One solution for pervasive computing applications is proposed in the work by Chaczko et al. [20] (2015). It was developed with the aim of supporting Kinect-like devices, that is, devices able to provide RGB, depth, and skeletal information [21]. Data can be managed via a web-service based access [22, 23]. The middleware has been tested in an environment which included a Microsoft Kinect, a Leap Motion, and a Thalmic Labs Myo. One key ability is to recognize and select the user’s nearest device while keeping the farther ones in an idle state; this allows lowering power consumption and network bandwidth.

A more recent work, proposed by Moreno et al. [24], has demonstrated real time capabilities for the management of the RGB, depth, and skeleton channels coming from a Microsoft Kinect. The channels can be accessed by means of web sockets (which allow many client applications to simultaneously read the data). The main flaw of this work is its inability to work with other gestural input devices and the impossibility of recording and playing back the input data.

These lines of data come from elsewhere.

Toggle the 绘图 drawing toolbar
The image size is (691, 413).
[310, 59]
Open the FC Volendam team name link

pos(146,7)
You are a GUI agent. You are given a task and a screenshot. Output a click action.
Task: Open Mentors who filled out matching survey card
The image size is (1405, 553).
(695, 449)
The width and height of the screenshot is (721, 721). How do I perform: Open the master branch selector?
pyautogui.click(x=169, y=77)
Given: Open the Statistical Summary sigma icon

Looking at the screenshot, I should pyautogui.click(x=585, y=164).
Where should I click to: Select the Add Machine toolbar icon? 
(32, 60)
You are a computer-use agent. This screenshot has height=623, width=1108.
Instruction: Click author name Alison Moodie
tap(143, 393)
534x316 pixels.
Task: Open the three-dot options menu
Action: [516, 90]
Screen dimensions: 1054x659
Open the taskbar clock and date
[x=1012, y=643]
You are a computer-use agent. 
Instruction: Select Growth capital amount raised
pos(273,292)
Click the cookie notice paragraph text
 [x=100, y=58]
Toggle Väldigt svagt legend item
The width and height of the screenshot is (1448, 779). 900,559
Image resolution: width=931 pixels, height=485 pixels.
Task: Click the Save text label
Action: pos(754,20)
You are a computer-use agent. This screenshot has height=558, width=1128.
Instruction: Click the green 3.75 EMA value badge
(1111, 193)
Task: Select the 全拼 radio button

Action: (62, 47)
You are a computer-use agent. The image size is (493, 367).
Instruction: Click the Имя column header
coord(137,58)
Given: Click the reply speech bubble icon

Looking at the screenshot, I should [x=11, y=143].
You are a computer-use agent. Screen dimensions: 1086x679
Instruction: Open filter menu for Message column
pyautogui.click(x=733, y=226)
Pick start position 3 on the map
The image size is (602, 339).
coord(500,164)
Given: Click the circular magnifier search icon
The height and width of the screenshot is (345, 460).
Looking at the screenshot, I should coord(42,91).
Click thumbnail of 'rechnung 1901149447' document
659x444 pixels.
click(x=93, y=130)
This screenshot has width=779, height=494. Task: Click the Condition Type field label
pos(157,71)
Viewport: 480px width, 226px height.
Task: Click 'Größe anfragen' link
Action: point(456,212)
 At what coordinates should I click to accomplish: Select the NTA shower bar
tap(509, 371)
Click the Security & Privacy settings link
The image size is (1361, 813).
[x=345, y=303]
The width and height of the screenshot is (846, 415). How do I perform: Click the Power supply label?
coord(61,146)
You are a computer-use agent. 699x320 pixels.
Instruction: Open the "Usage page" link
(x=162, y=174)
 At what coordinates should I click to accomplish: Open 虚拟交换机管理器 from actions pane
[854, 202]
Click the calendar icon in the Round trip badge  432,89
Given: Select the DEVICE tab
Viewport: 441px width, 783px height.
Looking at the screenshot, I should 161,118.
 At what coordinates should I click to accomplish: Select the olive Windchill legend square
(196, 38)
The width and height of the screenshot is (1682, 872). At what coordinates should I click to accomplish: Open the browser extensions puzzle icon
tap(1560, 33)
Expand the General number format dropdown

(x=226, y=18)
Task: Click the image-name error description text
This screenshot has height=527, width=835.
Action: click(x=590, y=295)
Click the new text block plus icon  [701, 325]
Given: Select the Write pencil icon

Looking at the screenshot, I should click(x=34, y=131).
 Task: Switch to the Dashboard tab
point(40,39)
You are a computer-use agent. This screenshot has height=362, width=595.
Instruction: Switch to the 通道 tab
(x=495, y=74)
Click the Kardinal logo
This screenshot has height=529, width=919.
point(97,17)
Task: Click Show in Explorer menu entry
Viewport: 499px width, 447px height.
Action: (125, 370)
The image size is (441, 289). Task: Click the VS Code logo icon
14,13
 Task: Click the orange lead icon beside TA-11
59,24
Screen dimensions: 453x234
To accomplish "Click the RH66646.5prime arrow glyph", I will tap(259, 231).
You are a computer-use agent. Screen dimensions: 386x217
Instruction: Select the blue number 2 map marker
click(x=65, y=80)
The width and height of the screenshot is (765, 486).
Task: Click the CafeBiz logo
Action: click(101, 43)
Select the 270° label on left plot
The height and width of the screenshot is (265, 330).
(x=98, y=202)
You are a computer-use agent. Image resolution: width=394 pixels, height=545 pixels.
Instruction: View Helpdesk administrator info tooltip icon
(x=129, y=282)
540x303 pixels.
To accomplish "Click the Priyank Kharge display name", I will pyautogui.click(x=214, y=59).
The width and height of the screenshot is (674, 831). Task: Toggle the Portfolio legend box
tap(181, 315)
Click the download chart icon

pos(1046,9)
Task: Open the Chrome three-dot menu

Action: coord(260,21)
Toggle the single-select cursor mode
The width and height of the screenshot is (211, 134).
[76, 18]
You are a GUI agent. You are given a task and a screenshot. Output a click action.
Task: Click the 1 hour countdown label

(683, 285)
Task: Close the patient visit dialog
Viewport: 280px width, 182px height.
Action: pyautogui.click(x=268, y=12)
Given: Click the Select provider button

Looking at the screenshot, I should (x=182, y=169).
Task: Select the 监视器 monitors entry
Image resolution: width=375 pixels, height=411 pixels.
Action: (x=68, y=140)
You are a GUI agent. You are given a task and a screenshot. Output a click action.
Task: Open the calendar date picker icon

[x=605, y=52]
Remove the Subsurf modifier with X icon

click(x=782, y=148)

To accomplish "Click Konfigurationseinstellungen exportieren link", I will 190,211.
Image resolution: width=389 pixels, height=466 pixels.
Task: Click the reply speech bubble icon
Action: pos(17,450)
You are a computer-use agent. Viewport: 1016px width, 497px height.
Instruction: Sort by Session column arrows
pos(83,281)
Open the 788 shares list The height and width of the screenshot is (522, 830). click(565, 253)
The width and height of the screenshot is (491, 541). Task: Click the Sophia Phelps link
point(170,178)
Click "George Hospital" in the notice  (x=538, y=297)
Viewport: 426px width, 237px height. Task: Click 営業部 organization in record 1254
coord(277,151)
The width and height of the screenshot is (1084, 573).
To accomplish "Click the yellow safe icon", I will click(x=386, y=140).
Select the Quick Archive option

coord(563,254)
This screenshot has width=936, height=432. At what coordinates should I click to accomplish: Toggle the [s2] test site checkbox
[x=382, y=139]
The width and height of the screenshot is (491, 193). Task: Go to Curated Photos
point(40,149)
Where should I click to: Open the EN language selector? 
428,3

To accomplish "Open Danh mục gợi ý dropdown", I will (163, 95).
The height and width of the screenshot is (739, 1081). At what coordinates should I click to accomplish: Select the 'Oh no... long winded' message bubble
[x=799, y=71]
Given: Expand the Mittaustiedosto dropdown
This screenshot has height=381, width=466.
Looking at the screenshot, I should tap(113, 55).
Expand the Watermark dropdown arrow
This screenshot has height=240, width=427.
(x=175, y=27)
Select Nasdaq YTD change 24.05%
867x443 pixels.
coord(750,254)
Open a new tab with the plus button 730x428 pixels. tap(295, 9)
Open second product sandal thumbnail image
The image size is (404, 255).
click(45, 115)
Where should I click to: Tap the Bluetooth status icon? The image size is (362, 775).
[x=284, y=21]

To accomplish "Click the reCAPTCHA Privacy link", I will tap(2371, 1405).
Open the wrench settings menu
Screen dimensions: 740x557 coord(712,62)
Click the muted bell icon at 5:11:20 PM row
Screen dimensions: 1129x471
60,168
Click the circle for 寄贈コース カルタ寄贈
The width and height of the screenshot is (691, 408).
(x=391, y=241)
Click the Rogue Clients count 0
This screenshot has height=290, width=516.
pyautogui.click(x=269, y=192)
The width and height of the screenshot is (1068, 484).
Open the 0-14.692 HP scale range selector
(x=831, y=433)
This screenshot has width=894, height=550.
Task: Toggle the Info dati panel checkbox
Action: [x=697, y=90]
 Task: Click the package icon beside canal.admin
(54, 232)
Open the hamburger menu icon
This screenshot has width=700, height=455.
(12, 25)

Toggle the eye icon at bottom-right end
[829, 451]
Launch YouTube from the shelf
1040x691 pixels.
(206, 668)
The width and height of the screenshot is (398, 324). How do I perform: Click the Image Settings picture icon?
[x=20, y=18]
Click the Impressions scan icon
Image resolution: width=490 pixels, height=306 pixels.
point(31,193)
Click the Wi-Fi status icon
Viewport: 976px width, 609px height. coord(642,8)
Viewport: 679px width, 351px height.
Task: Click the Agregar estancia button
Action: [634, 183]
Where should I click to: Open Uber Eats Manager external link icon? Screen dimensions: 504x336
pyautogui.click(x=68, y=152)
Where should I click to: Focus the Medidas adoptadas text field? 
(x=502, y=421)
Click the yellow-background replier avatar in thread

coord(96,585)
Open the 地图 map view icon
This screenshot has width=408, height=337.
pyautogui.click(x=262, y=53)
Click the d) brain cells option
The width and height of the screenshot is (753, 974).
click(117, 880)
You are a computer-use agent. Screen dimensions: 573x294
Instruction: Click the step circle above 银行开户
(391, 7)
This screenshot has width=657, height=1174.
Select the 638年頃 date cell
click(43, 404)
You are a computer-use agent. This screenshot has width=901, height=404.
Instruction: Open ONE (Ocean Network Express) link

In Table 1 we have summarized the main features offered by both the revised middleware and our proposal. Our middleware offers an all-in-one solution for easing the development of gesture interaction applications. It provides a unified model for all the 2D/3D supported gestural inputs. Moreover, our framework can be easily expanded by adding new classes of input devices. It is designed to support N-by-M communication, that is, managing N different connected devices and sending their data towards M end-user applications, with some limitations (see Section 4 for more details). It offers the possibility of acquiring, reading, and editing new gestural datasets, by means of a networked database (no matter if it is local or remote). We also provide the possibility of using different recognition algorithms for the gestures, in order to let users test the recognition performance for the acquired datasets. All the middleware features are accessible by dedicated web services, which implement them as REST APIs.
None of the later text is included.